[Collected data entries]
^^^^
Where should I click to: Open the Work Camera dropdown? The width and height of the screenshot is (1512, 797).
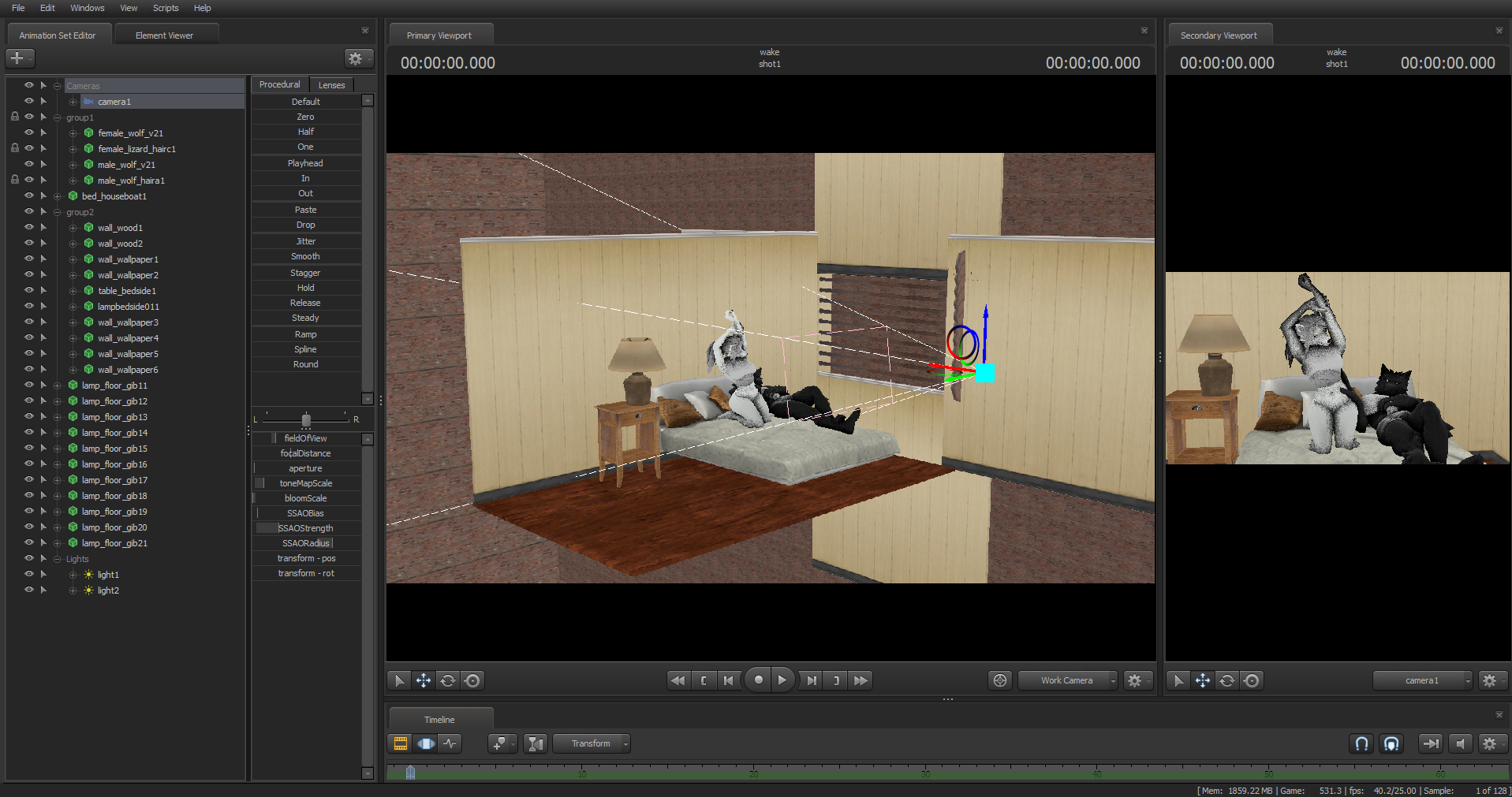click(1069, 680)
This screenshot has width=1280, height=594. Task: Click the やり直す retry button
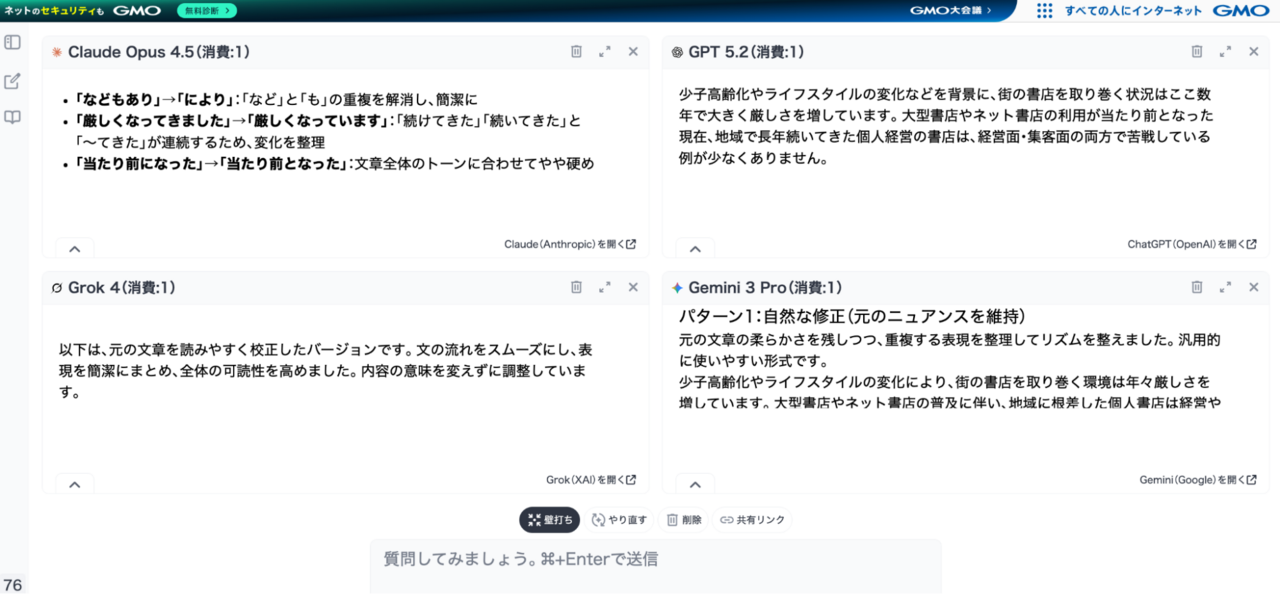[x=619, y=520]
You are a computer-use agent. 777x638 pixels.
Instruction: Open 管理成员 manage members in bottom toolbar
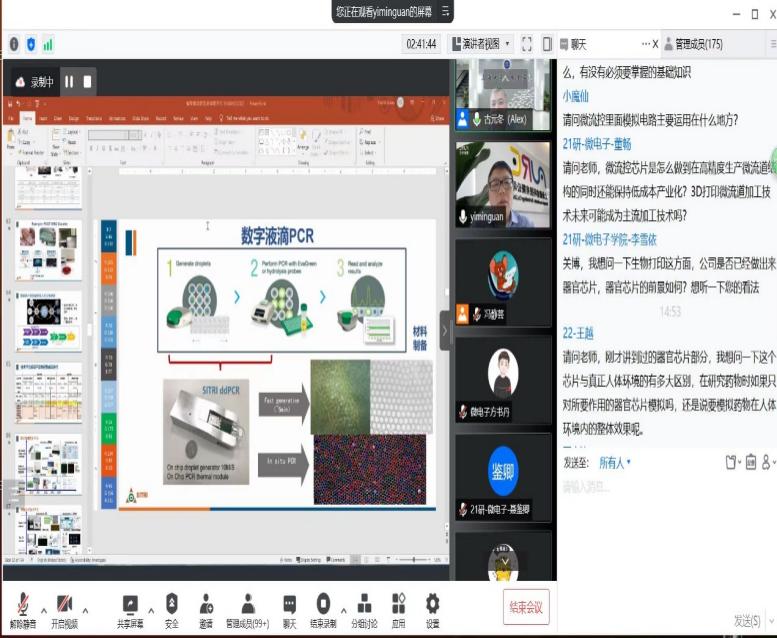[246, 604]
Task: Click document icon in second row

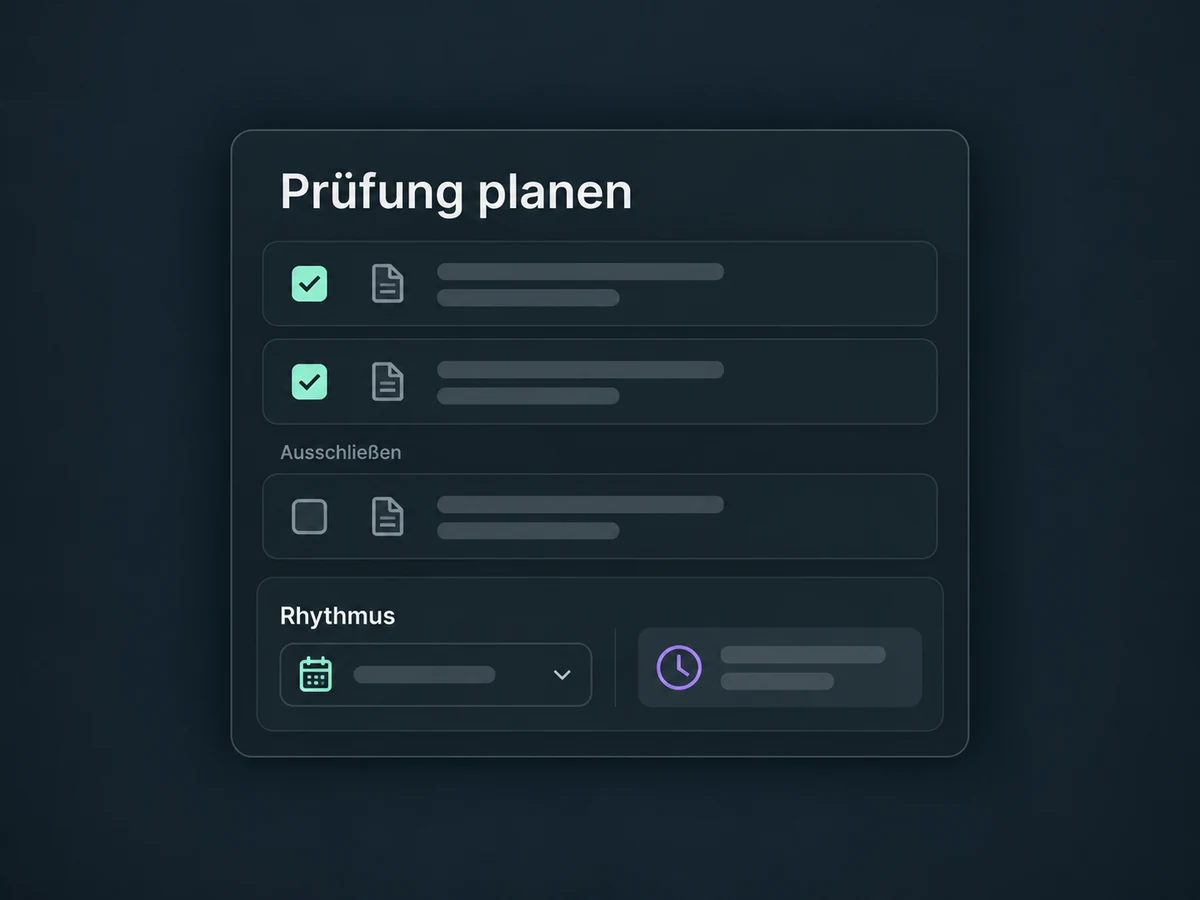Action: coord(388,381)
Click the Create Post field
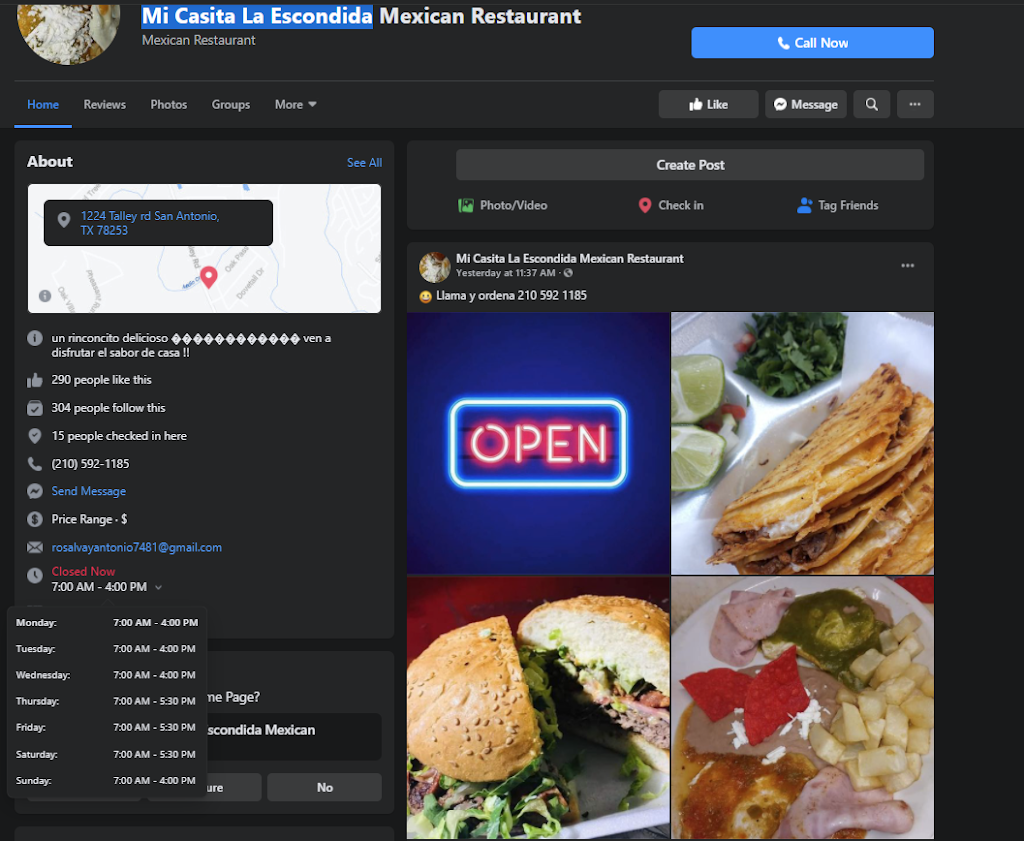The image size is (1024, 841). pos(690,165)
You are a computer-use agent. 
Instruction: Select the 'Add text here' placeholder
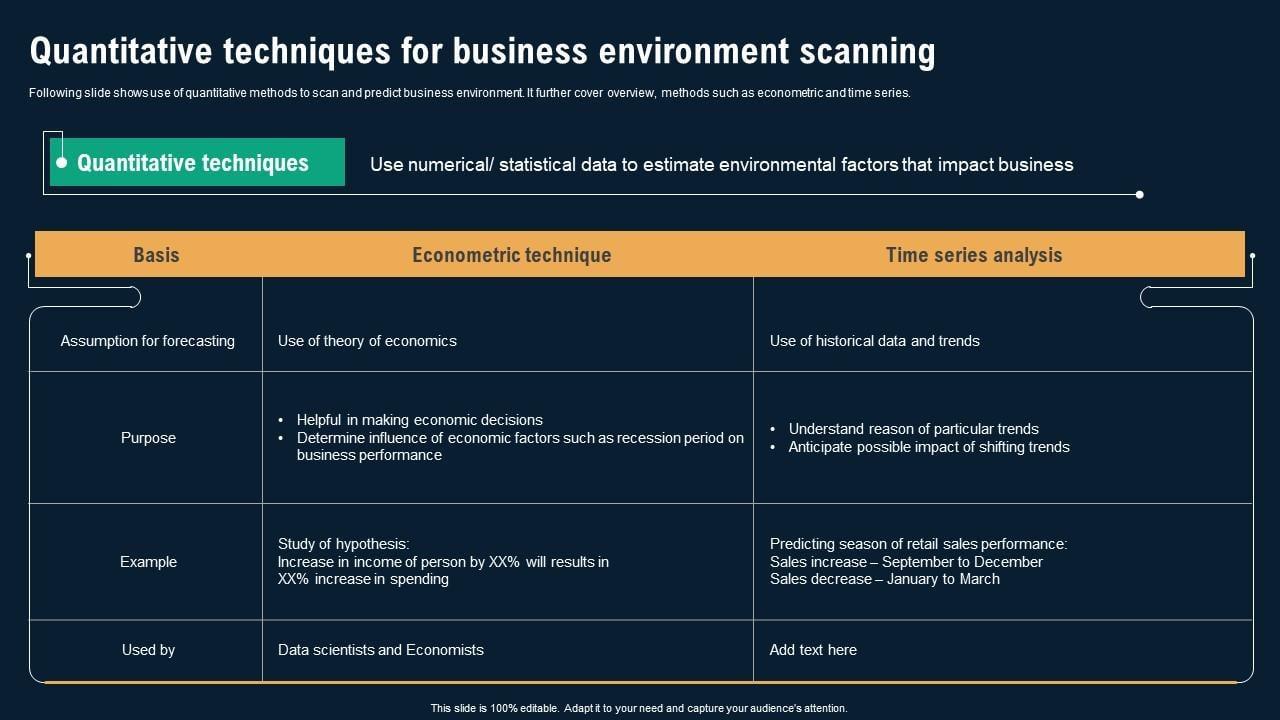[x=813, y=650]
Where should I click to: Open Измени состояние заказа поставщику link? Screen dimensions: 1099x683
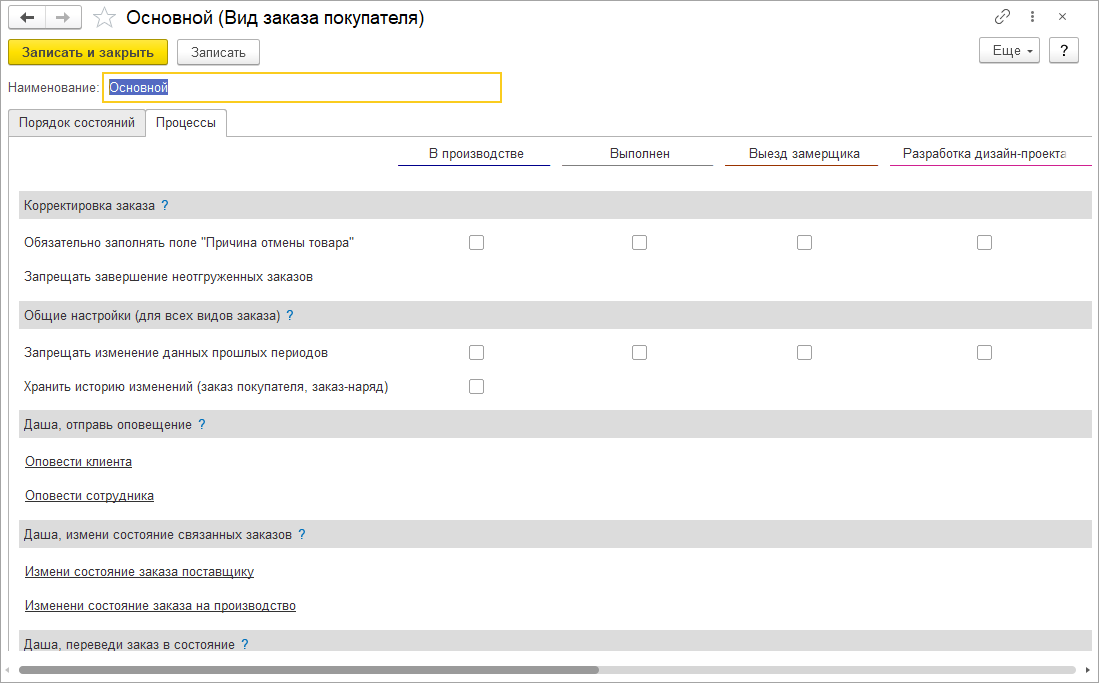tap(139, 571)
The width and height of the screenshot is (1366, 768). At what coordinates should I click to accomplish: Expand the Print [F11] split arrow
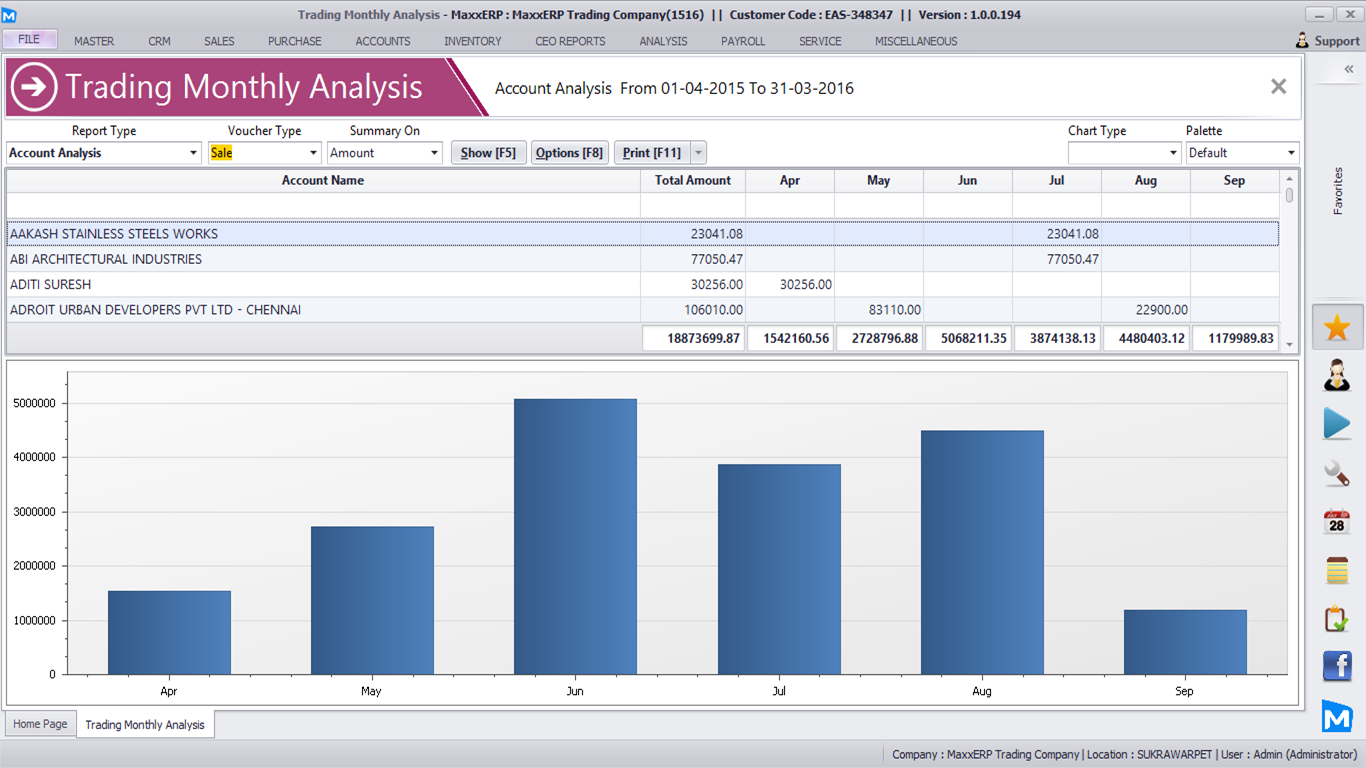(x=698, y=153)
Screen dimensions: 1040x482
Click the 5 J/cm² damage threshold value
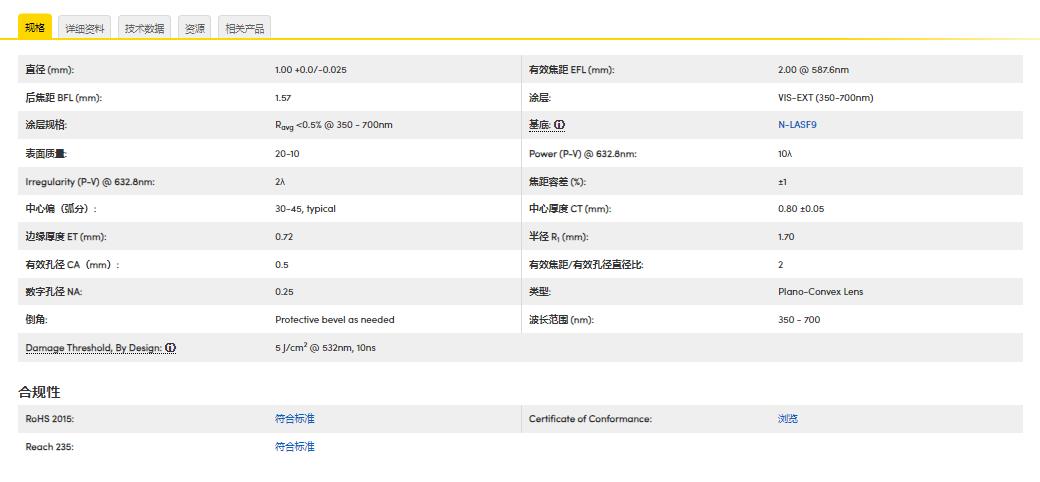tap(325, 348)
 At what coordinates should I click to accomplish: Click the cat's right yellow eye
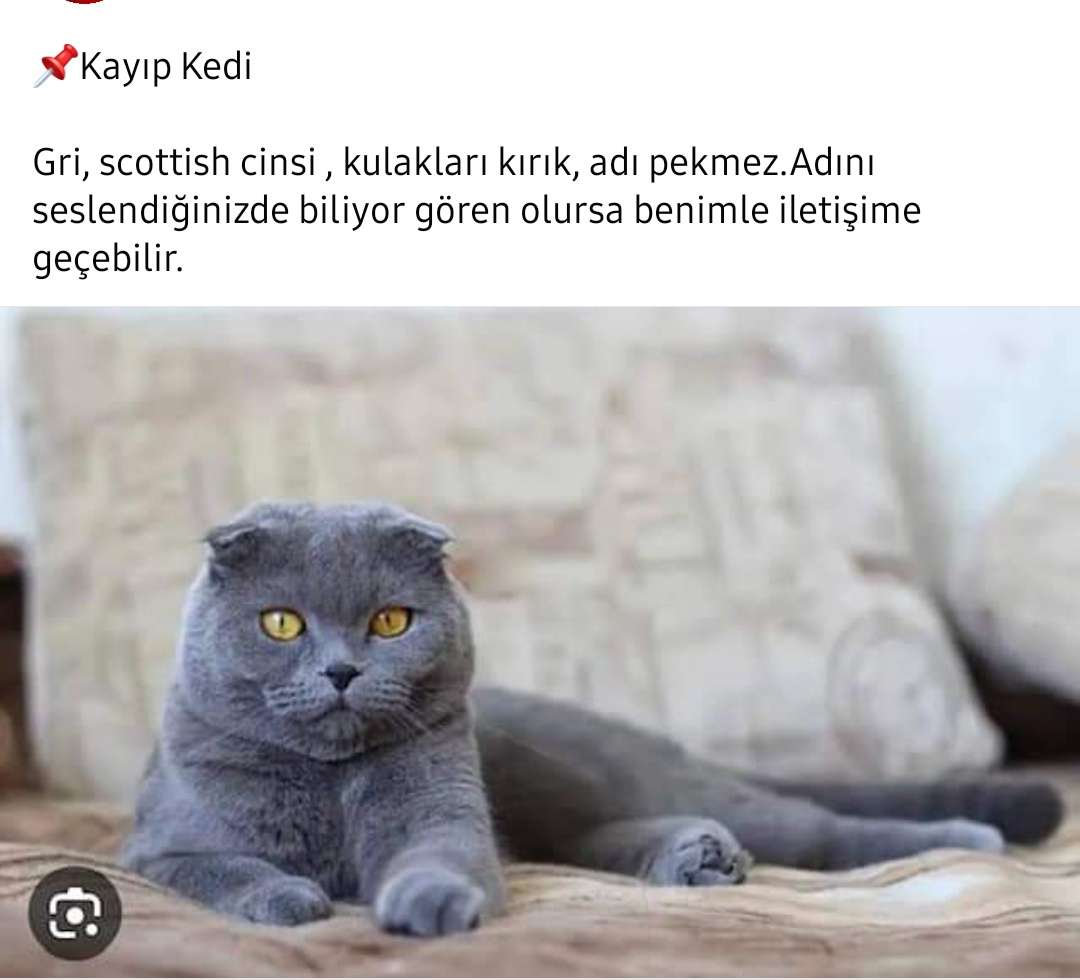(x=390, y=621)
^^^^
> Assigned task
Once the line containing "Click the 5 J/cm² damage threshold value" is found, copy it and each line after it through the end of the entries above exactly; nothing else, and no pictures.

> Answer section
Click the 5 J/cm² damage threshold value
tap(325, 348)
 At what coordinates should I click to accomplish: Click the cat's right yellow eye
(x=390, y=621)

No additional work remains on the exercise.